Year-round workforce housing in Dare County is a different problem—one that can’t be solved through higher wages alone, though that would be a start. Solving the problem requires government action and possibly investment. No one doubts, and the last housing study by the Outer Banks Community Development Corp. shows, that wages on the Outer Banks do not provide enough income to support the purchase of even a starter home here. It’s going to get worse, too. The OBCDC has had to close its doors due to NC legislators cutting $1,000,000 in funding for community development groups—a way to punish mostly poor and minority communities.

The disconnect is driven by the summer rental housing market, and the solution lies in government intervention in that market. Dare County and Kill Devil Hills have adopted ordinances that provide density increases for projects that allocate a share of their units for affordable housing. Both ordinances have seen one project built, and both projects saw low demand for units. That is partly due to restrictions on the resale of the homes. The ordinances require the homes’ costs remain in the affordable range. This protects the stock of affordable housing. You can’t flip an affordable unit into the summer rental market.

To resolve the problem, government will have to do one of two things. It must either require the creation of affordable housing to balance summer rental construction or enter the market with subsidies, or better incentives, to encourage creation of affordable housing units.
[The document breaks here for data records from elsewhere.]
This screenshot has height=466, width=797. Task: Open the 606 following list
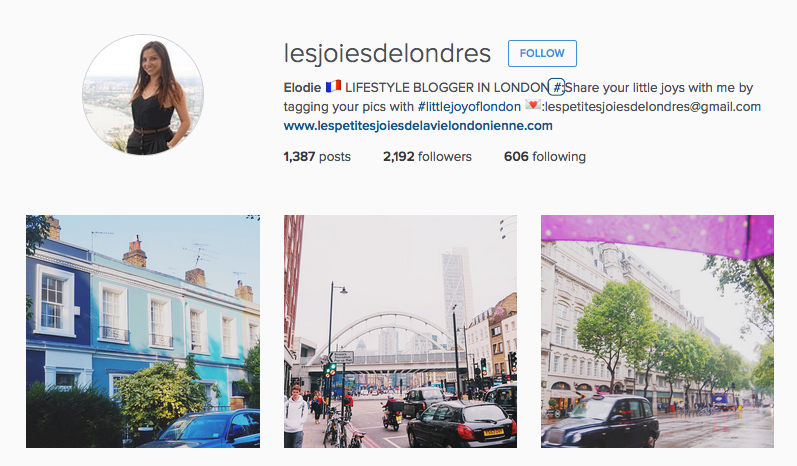[x=545, y=157]
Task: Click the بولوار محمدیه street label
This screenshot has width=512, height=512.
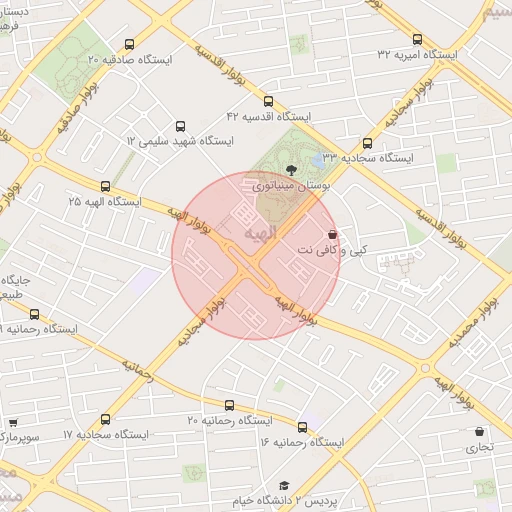Action: [x=473, y=323]
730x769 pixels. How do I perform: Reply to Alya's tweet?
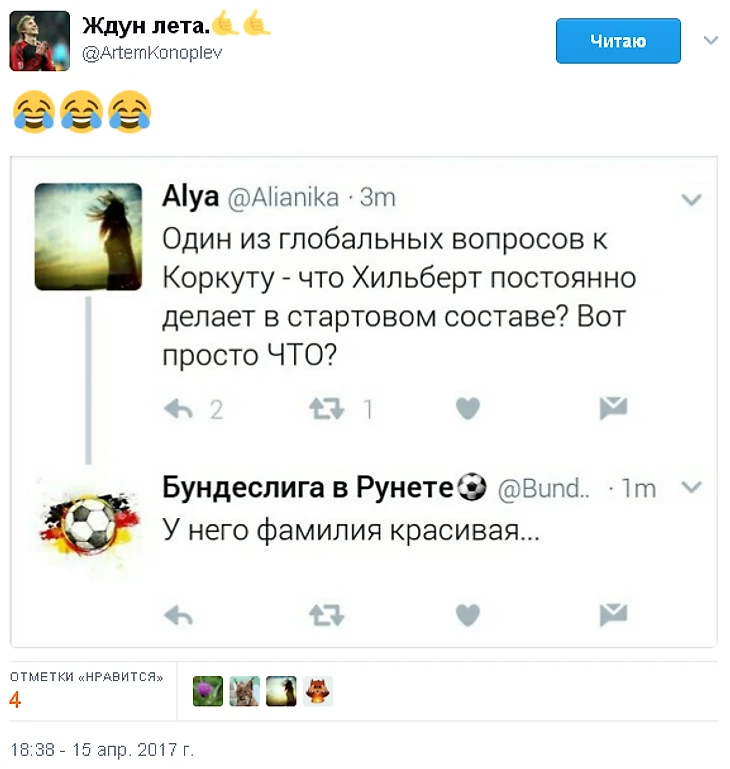[179, 408]
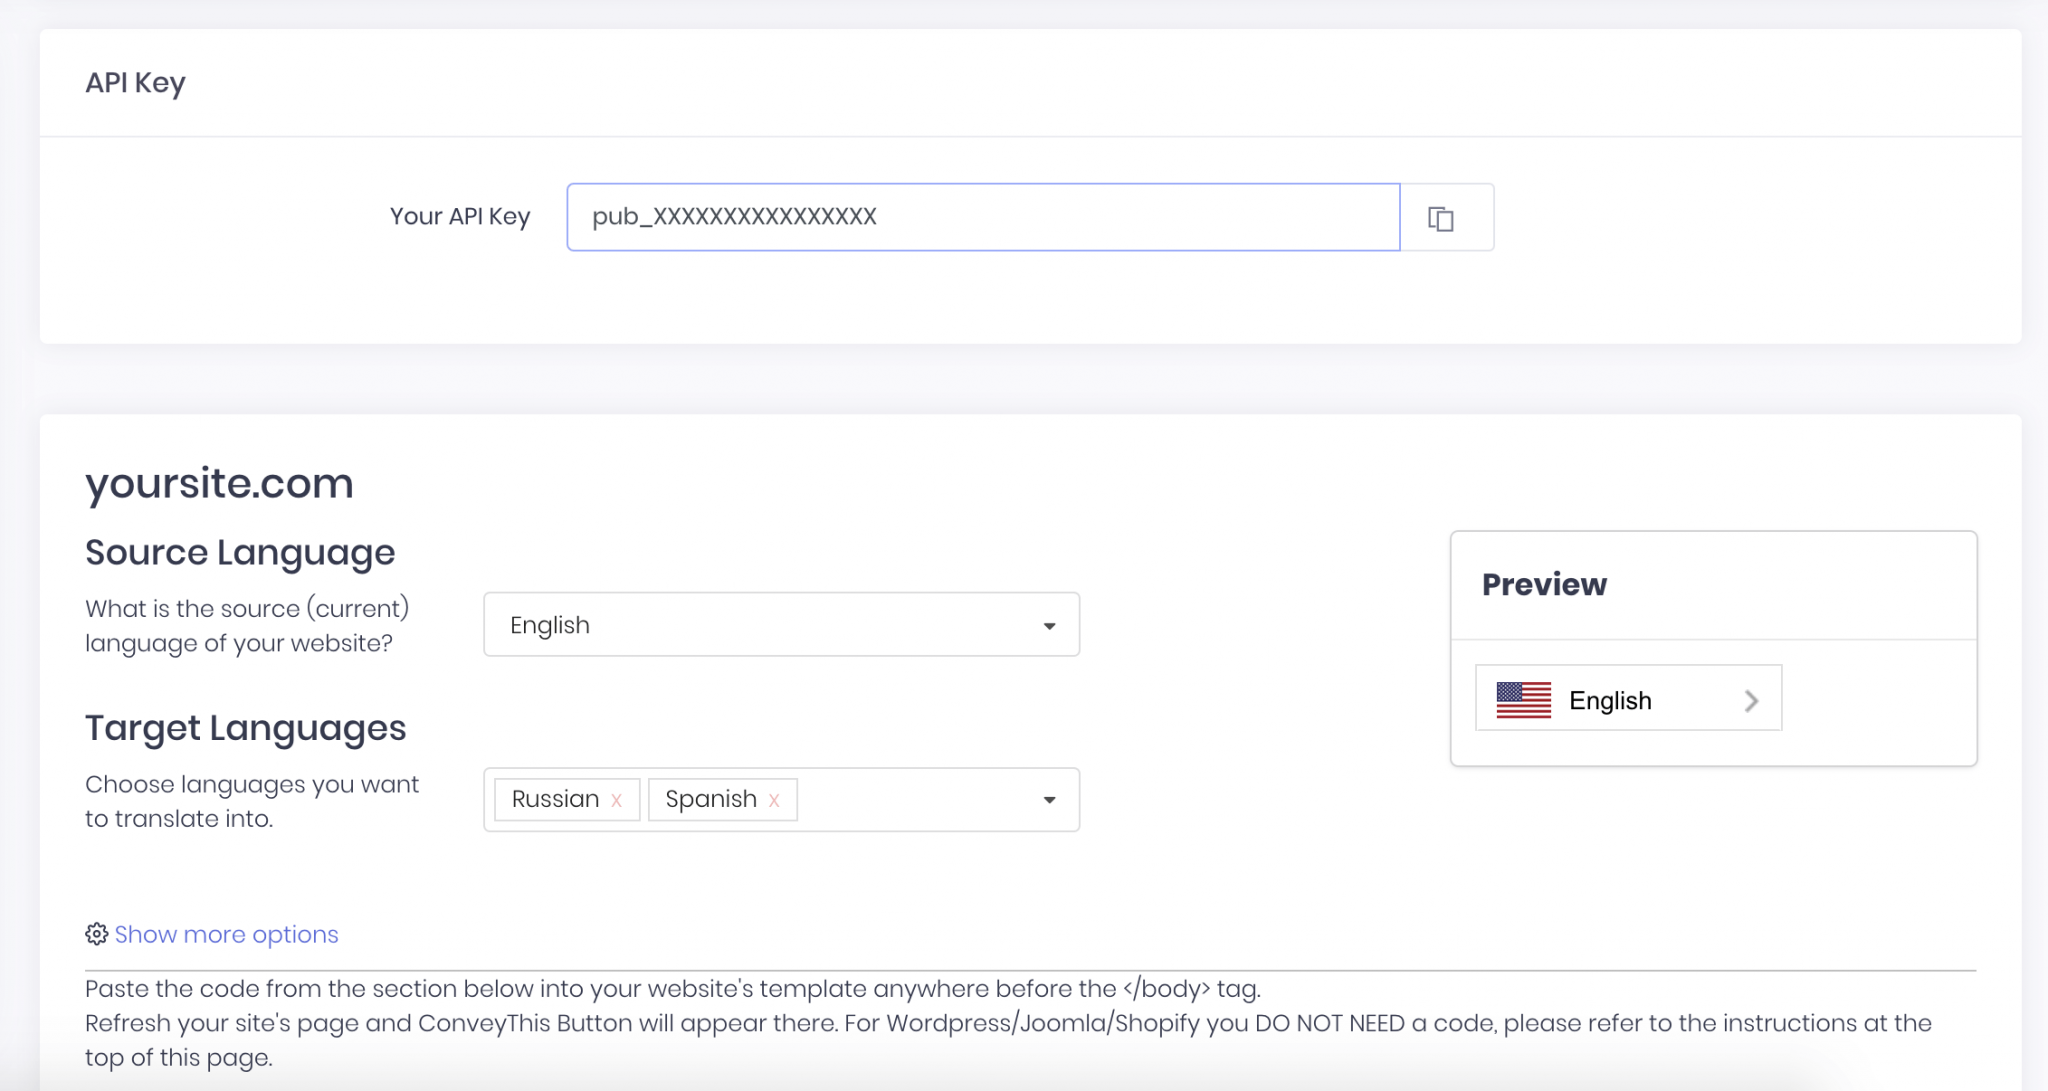Image resolution: width=2048 pixels, height=1091 pixels.
Task: Click the Your API Key input field
Action: pyautogui.click(x=983, y=215)
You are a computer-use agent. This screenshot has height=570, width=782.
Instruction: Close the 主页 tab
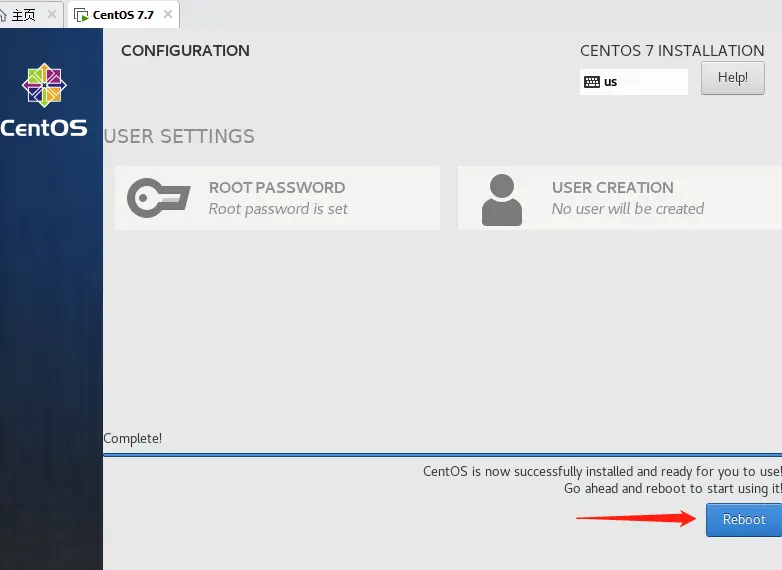click(x=52, y=14)
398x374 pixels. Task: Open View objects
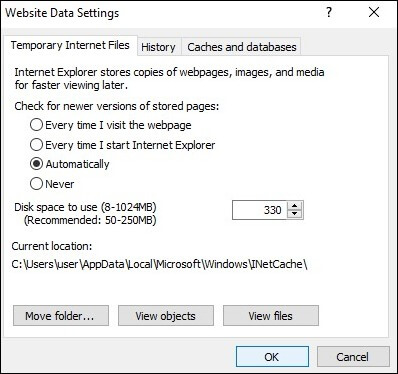tap(166, 315)
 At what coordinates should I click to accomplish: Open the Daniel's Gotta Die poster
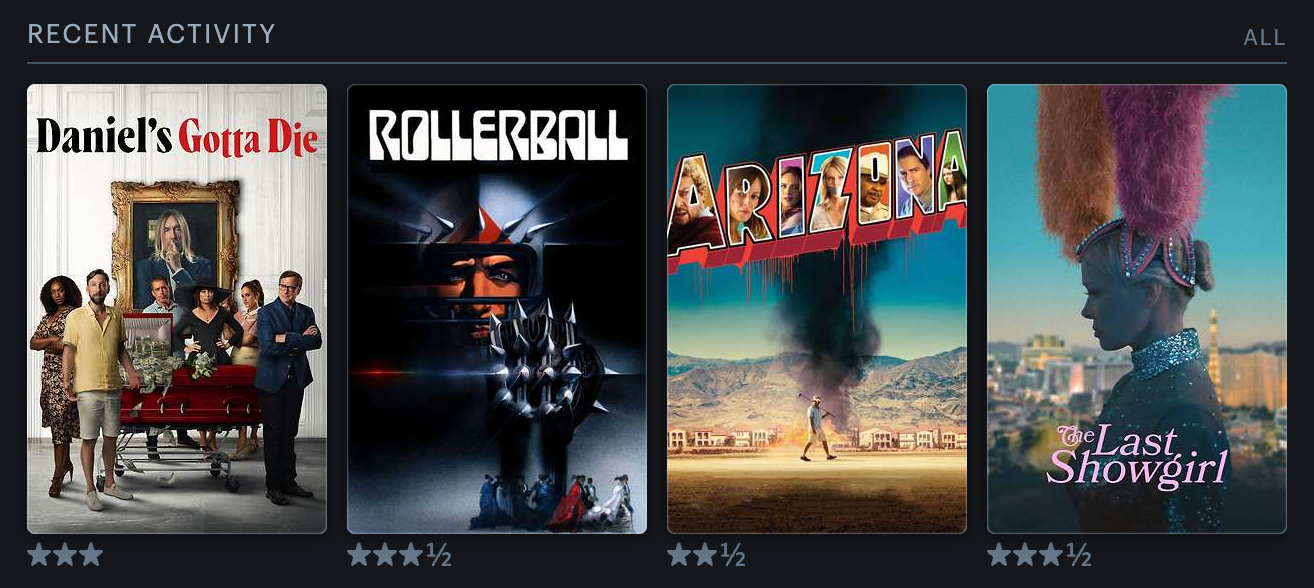pos(177,309)
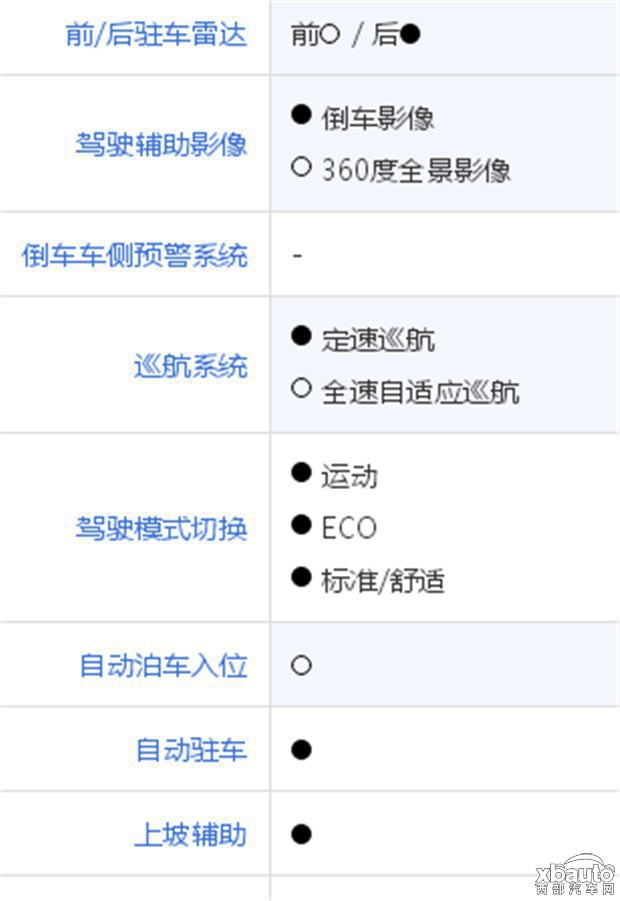The image size is (620, 901).
Task: Click the hollow circle beside 全速自适应巡航
Action: (x=301, y=388)
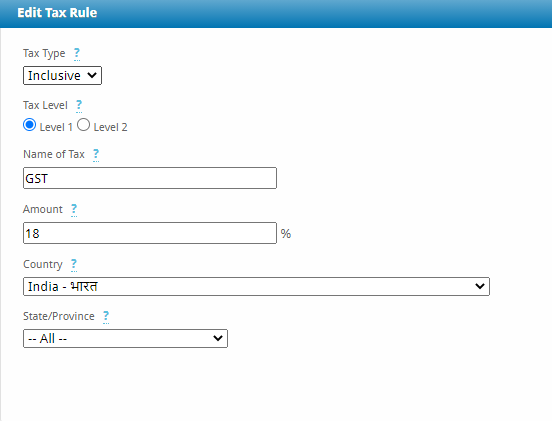Click the percent sign next to Amount
This screenshot has height=421, width=552.
[286, 234]
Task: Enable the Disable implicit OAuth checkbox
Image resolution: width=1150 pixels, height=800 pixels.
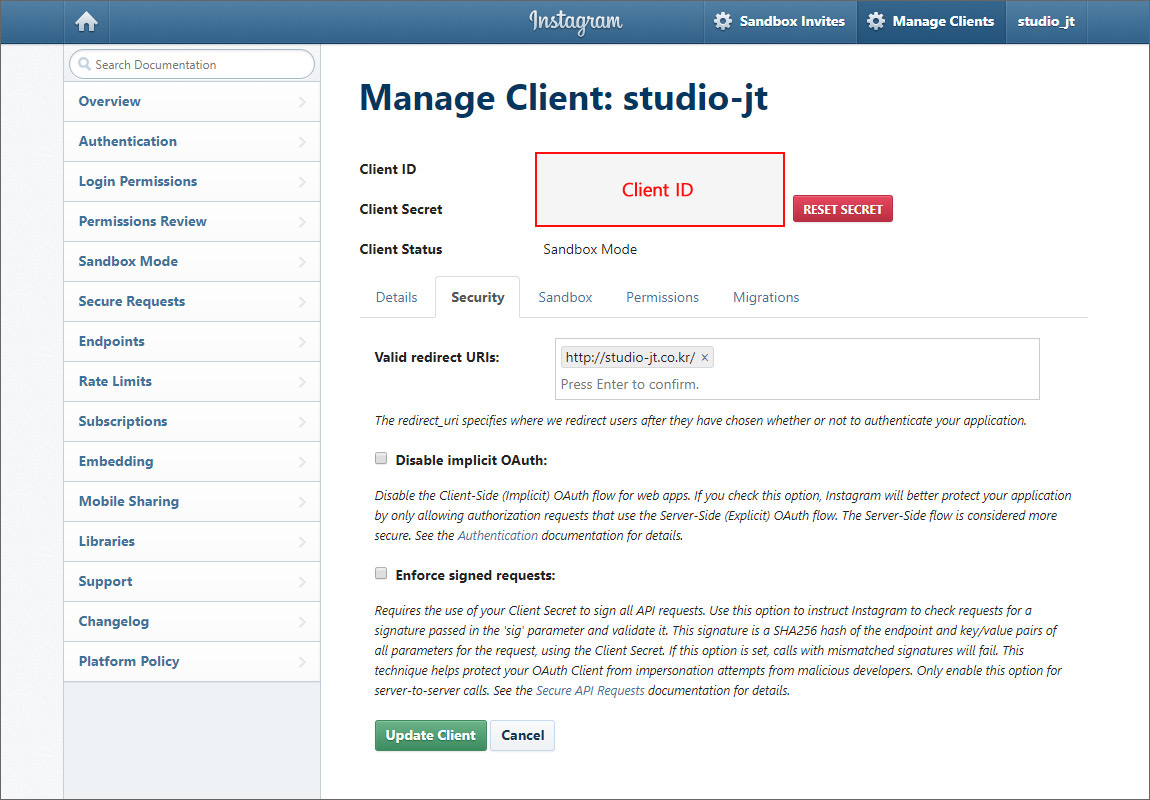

This applies to both home ownership and affordable rentals. Construction of the latter is perhaps the quickest way to provide workforce housing units.

So what are the real-world answers? Here’s two:

1.  Land on the beach or Roanoke Island is too expensive and in short supply, but Dare County owns a large tract on the mainland. This would be a good place to start. The county could lease parcels to developers to build affordable rental units. Both townhomes and individual homes could be built on this property, but rental housing is where I would start.

2.  The towns and the county should loosen restrictions on accessory dwellings and “granny flats.” Many homes in Dare County have an undocumented apartment tucked underneath or in the back. You probably know of such units in your neighborhood. These spaces are generally unpermitted and unregulated. With proper design of the zoning ordinances and possibly septic rules, the spaces could flourish and provide both affordable housing and an income stream for homeowners. That additional income stream would make homeownership more affordable. The Town of Duck has been working on rules of this type; other towns should develop similar ordinances.

There are paths to better workforce housing in Dare County. They start with better wages and a real effort by local government to address the issue. Absent these changes, the status quo will persist, and the community will suffer.

Bob Muller served as President of the Outer Banks Community Development Corporation for five years and is a former Commissioner and Mayor of Nags Head. His article here was written in response to the Outer Banks Sentinel article, OBX housing crunch hits summer employees.